Ist es möglich, Borderline-Patienten ambulant zu versorgen?
Diese Frage ist, verzeihen Sie, nur in Deutschland zu stellen. In allen anderen Ländern der Welt, vielleicht mit Ausnahme der deutschsprachigen Schweiz, ist die ambulante Behandlung die Therapie der Wahl. Ich persönlich erachte stationäre Behandlungskonzepte, die sich nicht an evidenzbasierten Methoden orientieren, für schädlich. Die Gefahr der Hospitalisierung und Chronifizierung überlagert die Wirksamkeit dieser Therapien bei weitem. Das Darmstädter-Netzwerk, in dem zeitgleich etwa 50 Borderline-Patienten von niedergelassenen Psychotherapeuten versorgt werden können, zeigt, dass ambulante Therapieergebnisse in etwa mit denen stationärer Behandlung vergleichbar sind.

 

Was müsste sich ändern, damit Borderline-Patienten zukünftig häufiger ambulant versorgt werden?

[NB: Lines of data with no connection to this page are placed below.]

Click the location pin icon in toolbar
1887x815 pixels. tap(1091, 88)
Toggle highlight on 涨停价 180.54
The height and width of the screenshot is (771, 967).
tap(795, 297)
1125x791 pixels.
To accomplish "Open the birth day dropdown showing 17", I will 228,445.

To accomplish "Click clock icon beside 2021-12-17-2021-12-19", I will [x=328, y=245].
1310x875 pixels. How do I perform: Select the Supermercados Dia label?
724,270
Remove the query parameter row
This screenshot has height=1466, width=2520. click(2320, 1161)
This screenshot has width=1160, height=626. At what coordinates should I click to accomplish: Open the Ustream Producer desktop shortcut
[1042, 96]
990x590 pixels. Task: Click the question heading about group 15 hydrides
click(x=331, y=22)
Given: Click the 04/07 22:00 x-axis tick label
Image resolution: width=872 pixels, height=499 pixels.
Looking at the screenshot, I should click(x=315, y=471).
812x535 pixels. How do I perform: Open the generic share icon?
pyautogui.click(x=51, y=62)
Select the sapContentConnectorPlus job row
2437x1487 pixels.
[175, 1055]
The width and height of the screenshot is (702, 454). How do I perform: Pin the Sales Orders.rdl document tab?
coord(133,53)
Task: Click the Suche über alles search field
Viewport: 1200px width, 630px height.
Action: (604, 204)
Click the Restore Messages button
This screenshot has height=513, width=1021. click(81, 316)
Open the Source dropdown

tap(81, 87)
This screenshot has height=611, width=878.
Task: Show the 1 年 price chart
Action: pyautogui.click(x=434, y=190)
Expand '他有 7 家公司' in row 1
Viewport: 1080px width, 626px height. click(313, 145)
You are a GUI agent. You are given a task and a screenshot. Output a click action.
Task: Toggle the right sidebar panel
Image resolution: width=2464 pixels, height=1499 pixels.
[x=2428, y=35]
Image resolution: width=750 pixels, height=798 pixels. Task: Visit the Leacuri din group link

Ambulante Netzwerke benötigen des Rückhaltes einer störungsspezifisch aufgebauten stationären Krisenintervention. Damit aber überhaupt mehr ambulante Behandlungsangebote entstehen, bedarf es einer störungsspezifischen Weiterbildung auf dem Gebiet der BPD, der Finanzierung von Supervision, der Finanzierung von Therapien über die üblichen Stundenkontingente der Richtlinientherapie hinaus, der Schaffung von Anreizen für die Psychotherapeuten, Borderline-Patienten zu behandeln.